Straight from the Racing Beat Rotary Performance Technical Manual:

"The Mazda factory does not recommend the use of synthetic oils in their rotary engines - specifically addressing this issue in the Owner's Manual.

In 1979, Racing Beat began testing synthetic lubrication products. Without a doubt, the best synthetic oils do perform well in extreme heat (over 300 F) and extreme cold (below 32 F), but by the nature of Mazda's rotary engine, the oil temperature never exceeds 250 F without severe engine damage due to other factors.
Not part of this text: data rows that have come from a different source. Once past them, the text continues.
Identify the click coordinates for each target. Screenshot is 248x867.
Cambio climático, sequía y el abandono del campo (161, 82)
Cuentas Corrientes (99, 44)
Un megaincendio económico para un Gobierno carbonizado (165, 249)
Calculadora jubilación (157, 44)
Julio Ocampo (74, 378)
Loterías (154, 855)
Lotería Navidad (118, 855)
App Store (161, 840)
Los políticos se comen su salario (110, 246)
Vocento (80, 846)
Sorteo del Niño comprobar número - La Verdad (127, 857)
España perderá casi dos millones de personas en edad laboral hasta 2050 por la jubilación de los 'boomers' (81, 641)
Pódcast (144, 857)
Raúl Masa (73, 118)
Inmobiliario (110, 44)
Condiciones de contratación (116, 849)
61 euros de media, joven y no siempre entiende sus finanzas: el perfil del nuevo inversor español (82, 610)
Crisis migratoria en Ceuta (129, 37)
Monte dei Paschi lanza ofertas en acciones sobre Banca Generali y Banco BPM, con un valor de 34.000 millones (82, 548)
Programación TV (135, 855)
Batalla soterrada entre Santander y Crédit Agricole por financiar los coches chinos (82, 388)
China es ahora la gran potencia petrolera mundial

In Souther California, we have difficulty seeing the low-temperature benefits: however, when we put synthetic lubricants in the engine, transmission, and differential in our IMSA GTU race car, we immediately saw what we later found to be a common result: The oil temperature in all three locations dropped 5 to 10 F for the same operating conditions. This is apparently due to two factors: reduced friction between sliding surfaces, and reduced foaming. As we continued to use synthetic oil products it became clear that they genuinely reduced wear. We also found benefits in street use. On two occassions, cars with "scratchy" transmissions synchronizers were completely cured by a change to synthetic gear lube. After many years of experience with these products we have observed only one problem: because of the reduced friction, the time necessary to break in an engine, transmission, or limted slip differential (standard differentials are no problem) is excessively long, so we recommend using mineral oil in all three for a time to ensure rapid break in."